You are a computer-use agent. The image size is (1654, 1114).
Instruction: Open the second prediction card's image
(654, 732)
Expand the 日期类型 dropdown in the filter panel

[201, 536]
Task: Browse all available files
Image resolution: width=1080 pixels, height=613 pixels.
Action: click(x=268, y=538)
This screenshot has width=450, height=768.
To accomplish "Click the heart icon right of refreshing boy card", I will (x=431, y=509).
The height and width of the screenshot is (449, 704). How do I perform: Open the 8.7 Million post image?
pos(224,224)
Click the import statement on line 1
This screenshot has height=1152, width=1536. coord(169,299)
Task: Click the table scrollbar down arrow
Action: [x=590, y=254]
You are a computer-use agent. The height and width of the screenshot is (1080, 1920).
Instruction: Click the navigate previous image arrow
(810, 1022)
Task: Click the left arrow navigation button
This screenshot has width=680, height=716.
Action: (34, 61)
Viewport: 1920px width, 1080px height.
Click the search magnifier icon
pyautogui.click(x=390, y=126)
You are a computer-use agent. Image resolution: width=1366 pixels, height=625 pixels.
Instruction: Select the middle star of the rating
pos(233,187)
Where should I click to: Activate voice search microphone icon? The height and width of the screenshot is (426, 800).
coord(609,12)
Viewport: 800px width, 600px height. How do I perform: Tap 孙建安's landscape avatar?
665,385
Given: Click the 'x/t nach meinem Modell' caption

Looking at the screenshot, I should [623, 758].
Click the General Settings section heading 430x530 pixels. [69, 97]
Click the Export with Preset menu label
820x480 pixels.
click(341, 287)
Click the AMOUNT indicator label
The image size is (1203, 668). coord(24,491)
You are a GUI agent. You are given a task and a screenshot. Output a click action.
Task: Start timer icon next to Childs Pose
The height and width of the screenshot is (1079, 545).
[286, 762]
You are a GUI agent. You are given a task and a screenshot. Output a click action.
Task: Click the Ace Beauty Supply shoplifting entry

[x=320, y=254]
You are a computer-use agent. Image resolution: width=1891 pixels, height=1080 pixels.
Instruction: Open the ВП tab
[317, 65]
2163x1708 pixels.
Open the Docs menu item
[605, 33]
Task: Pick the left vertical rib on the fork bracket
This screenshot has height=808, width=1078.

Short problem:
Rewrite the records from the line containing "Given: Click the" through the end of the records, replacing "Instruction" with "Goal" and changing nothing else.

Written solution:
Given: Click the 'x/t nach meinem Modell' caption

Looking at the screenshot, I should [623, 758].
Click the General Settings section heading 430x530 pixels. [69, 97]
Click the Export with Preset menu label
820x480 pixels.
click(341, 287)
Click the AMOUNT indicator label
The image size is (1203, 668). coord(24,491)
You are a GUI agent. You are given a task and a screenshot. Output a click action.
Task: Start timer icon next to Childs Pose
The height and width of the screenshot is (1079, 545).
[286, 762]
You are a GUI agent. You are given a task and a screenshot. Output a click action.
Task: Click the Ace Beauty Supply shoplifting entry

[x=320, y=254]
You are a computer-use agent. Image resolution: width=1891 pixels, height=1080 pixels.
Goal: Open the ВП tab
[317, 65]
2163x1708 pixels.
Open the Docs menu item
[605, 33]
Task: Pick the left vertical rib on the fork bracket
This screenshot has height=808, width=1078.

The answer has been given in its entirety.